Morning Game Shows and the Kingdom of God

October 25, 2017

Today, I am watching Let’s Make a Deal with my Mom, a special October episode featuring breast cancer survivors. For some reason, I keep crying. I cried when the first contestant won a car.  She cried a little, too. Everyone in the crowd cheered, so happy for her.

This is the norm for game show audiences, both in the studio and at home, I think.  We rejoice over the contestants’ good fortune. We cheer for them even though we know nothing about them. Nobody cares about their past mistakes or political affiliations. We want them to win, even if they voted for Trump (or, some might say, even if they voted for Hillary). On the show, they are just people who have a chance at something special. Maybe we wouldn’t get along at all if we met in person.  But none of this matters on the game shows. Without exception, we want them to win.

I think this is a little taste of heaven: all that love heaped on us regardless of what we’ve done or how we’ve messed up, people who we don’t even know who are for us and with us, who want the best for us.

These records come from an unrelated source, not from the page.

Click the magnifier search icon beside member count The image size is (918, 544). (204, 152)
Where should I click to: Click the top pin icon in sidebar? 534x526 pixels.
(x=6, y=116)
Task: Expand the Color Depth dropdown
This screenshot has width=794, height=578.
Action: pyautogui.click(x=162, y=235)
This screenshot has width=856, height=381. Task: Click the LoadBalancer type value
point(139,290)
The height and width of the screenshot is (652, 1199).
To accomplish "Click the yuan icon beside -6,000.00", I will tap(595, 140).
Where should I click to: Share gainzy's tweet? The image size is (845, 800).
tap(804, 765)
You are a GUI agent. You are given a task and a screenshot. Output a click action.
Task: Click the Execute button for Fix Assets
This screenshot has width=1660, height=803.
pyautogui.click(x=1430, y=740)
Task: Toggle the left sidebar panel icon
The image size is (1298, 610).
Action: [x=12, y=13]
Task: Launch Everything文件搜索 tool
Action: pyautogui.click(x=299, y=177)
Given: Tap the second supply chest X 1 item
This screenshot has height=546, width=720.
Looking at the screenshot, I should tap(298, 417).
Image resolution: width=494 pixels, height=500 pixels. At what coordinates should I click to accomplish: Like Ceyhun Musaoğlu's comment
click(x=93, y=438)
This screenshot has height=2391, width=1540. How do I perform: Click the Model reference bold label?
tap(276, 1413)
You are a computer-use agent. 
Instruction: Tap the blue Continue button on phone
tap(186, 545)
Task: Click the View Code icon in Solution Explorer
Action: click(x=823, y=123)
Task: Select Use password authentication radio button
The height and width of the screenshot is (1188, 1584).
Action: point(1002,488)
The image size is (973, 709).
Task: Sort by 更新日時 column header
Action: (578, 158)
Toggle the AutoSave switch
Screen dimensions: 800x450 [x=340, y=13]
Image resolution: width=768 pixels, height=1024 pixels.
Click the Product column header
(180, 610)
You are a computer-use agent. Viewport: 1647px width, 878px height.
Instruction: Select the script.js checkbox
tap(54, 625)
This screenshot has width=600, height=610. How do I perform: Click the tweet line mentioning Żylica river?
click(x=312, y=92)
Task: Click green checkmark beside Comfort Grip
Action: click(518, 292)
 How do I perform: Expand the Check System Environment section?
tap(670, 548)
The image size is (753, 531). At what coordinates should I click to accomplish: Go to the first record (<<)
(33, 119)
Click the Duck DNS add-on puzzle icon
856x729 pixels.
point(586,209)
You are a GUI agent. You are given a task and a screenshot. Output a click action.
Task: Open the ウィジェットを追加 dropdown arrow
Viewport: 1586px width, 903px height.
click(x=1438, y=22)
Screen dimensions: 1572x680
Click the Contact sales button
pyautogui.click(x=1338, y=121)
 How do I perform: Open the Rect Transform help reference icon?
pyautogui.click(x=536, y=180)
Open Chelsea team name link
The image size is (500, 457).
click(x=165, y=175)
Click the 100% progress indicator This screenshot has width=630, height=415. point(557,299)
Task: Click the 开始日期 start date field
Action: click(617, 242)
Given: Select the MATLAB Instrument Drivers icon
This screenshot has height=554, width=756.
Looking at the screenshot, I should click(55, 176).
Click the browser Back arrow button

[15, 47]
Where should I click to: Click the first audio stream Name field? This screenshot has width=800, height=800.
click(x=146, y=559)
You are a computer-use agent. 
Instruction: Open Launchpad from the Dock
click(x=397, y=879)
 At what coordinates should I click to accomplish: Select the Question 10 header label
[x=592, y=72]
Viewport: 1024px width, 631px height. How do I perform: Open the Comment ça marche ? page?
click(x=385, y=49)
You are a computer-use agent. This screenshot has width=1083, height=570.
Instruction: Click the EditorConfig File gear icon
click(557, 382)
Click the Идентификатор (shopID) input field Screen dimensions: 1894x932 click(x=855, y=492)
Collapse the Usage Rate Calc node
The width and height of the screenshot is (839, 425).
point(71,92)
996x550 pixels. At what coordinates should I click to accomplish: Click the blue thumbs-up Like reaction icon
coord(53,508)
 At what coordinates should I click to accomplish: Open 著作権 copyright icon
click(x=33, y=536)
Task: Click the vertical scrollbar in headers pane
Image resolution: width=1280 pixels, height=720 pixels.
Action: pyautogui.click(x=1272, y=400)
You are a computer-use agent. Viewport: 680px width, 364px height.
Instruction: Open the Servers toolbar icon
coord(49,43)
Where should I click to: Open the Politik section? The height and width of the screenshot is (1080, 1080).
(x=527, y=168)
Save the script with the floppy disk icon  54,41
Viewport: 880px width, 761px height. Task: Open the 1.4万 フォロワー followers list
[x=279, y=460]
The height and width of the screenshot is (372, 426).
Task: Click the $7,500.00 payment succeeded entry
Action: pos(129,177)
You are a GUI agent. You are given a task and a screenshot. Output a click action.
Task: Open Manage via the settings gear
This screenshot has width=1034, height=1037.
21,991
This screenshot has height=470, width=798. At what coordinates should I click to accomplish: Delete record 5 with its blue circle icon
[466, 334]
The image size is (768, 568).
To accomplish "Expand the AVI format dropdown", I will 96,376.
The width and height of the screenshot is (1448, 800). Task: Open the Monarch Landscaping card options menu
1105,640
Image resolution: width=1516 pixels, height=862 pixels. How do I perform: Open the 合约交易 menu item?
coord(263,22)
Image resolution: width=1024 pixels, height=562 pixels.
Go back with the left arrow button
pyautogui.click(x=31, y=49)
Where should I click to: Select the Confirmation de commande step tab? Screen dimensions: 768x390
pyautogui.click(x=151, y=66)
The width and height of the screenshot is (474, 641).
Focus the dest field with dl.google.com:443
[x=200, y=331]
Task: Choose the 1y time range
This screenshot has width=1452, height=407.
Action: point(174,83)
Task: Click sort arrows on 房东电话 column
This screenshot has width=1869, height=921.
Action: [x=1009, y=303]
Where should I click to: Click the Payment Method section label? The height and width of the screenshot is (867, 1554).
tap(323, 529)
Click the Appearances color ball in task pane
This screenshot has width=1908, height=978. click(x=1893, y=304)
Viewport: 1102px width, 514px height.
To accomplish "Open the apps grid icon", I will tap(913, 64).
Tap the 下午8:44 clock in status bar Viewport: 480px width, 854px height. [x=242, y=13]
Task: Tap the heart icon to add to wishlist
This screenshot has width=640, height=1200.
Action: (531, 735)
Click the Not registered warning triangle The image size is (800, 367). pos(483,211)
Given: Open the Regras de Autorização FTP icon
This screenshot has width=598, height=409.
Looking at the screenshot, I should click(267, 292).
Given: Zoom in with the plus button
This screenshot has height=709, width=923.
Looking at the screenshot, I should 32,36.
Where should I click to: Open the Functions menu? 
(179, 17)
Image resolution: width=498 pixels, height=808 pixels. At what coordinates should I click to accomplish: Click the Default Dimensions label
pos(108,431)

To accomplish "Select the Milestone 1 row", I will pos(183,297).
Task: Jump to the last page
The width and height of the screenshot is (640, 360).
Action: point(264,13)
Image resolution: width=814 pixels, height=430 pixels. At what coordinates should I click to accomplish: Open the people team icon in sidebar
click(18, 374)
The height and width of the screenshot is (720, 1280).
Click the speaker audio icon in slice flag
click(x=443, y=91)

I confess I’ve been enjoying the morning game shows more than I expected. Wayne Brady, host of Let’s Make a Deal, is hilarious. Drew Carey, host of the Price is Right, is warm and funny.  On the Price is Right today, he made a point of speaking right to the camera and encouraged anyone in the TV audience who was fighting breast cancer. “You can do it!” he said.

Those kind words made me cry, too. In these days of crazy presidential Tweets that criticize the widows of fallen soldiers, it was nice to hear someone speak love.

This morning was rough. The news has been bleak. Floods and fires. Fires and floods. Mass shootings. Tax cuts for the wealthiest. White supremacists speaking on college campuses.  In the midst of this, in my personal reality, I realize that my Mom is less mobile than she was a week ago. She is struggling to stand now. The tumor is making her right side weaker and weaker. She has almost given up trying to speak.  Her days are spent in front of the television: news, game shows, Diagnosis Murder, 4 pm local news, national news, evening game shows, evening dramas, late night news. When I am with her, I watch those shows, too.

I am grateful, then, for the morning shows, and for Wayne Brady and Drew Carey. In a funny way, these shows remind me of that other kingdom, that upside down place, where everyone is applauded and loved and celebrated, where gifts and prizes are generously handed out, where all of us are together, celebrating all we have been given, all we have received.